Will fees go up or down in Clover?
The final fee amount has two parts. There’s the math in the required study, and then there’s whatever York County Council decides.
An updated district study will come from consultant and impact fee specialist firm TischlerBise. It’s the same firm Fort Mill schools and several area municipalities have used in recent years for their impact fees.
Updated enrollment, growth, school capacity and principal payments against debt the past five years should confirm at a minimum that impact fees for the district are still accurate and justified, according to a June letter from the district to the county.
While the updated figures will show what the county can charge, York County Council can set the fees at any number up to that amount. At Fort Mill’s initial fee decision and for its update this year, the council went with the maximum amount shown in the study.
In Clover, its council opted to charge about a quarter of what their 2020 study listed.
Who will be impacted by the fee changes?
Impact fees have direct and indirect consequences.
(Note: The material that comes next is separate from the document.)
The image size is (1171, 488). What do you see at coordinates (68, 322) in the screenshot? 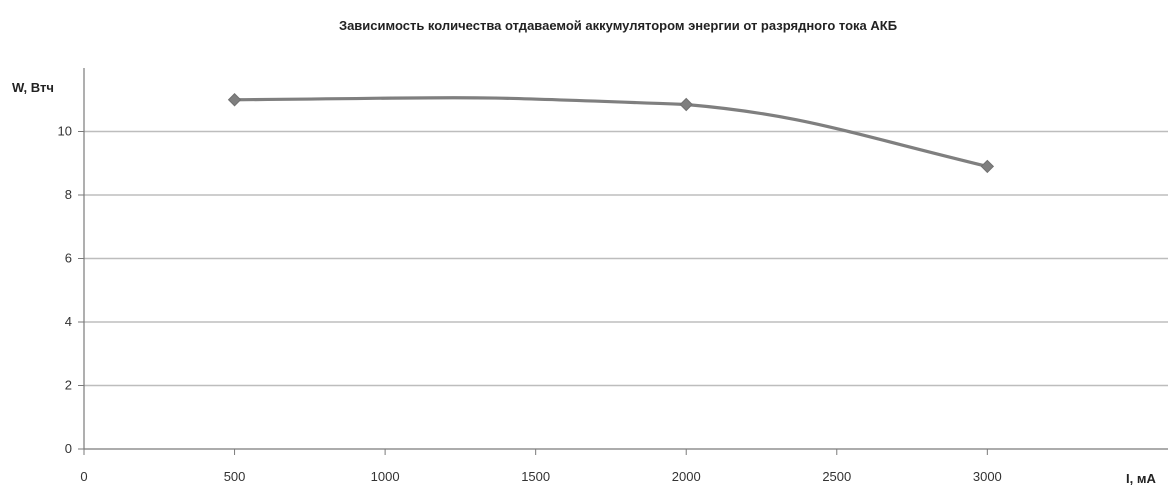
I see `y-tick-label: 4` at bounding box center [68, 322].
For anyone buying a newly built home, the impact fee is somewhere in the cost of that home. Either the builder charged that much more in selling the home, or had to find cost savings somewhere in the construction process.
Impact fees are charged to builders when they get construction permits. Buyers wouldn’t typically see it directly as a line item.
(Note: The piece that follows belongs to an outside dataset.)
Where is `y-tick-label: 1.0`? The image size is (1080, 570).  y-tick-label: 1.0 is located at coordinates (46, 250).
The median sales price on a Clover home was $430,000 for the first half of this year, according to Charlotte regional group Canopy Realtor Association. On the South Carolina and North Carolina sides of Lake Wylie combined, it was $566,000. Those numbers are up 13.2% in Clover and 8.7% in Lake Wylie just since 2023.
For comparison, median sale prices increased 7.9% in York County and 5.7% in the 16-county Charlotte region during that same span.
For homeowners who aren’t buying new construction, impact fees could factor into higher sales prices or property values for older homes. And because they help pay for new school construction, impact fees can cut down the tax impact for schools.
From 2021 to 2023, the county collected more than $4.3 million in impact fees for Clover schools. That’s a smaller part of the growth expenses the district faces.
New school construction in Clover
The Clover district completed $17 million worth of high school renovations this year. A new high school, middle school and elementary school set to open next year will combine to cost about $230 million. Much of that money comes from a $156 million school bond approved by voters two years ago for the high school.
The new schools will transform the district, moving it from 10 schools to 13. Clover will join the Rock Hill and Fort Mill districts, leaving York as the only local outlier, in having multiple high schools. Lake Wylie High School and Liberty Hill Elementary School will go off Cannonball Run. Roosevelt Middle School will go in near Clover High School.
New school construction is tied to increased enrollment. This past spring, the district had more than 8,900 students. Even with the COVID-19 pandemic that dipped public school enrollment throughout he region for several years, the student count in Clover is up more than 26% in a decade.
What happens next with impact fees?
The updated TischlerBise study hasn’t been published yet, district spokeswoman Stephanie Knott said Thursday. York County Council is expected to vote Monday to have the county Planning Commission review the fee. The district asked the county to put it on the August agenda for the Planning Commission, which hasn’t been published yet.
The updated study should be ready for that meeting, which will show the maximum fee amounts the district can request. The planning commission will give a recommendation for York County Council.
Changes require one Planning Commission and three County Council meetings. That process could take as little as two months or much longer. The review deadline comes in January.
Impact fees last for 10 years but must be reviewed every five years.
The ongoing decision is a review, so it’s unlikely fees would be dropped entirely. Council could, though, make that decision at any time. Likewise, the council could increase or changes fees at any time, within the maximum amount listed by the impact fee study.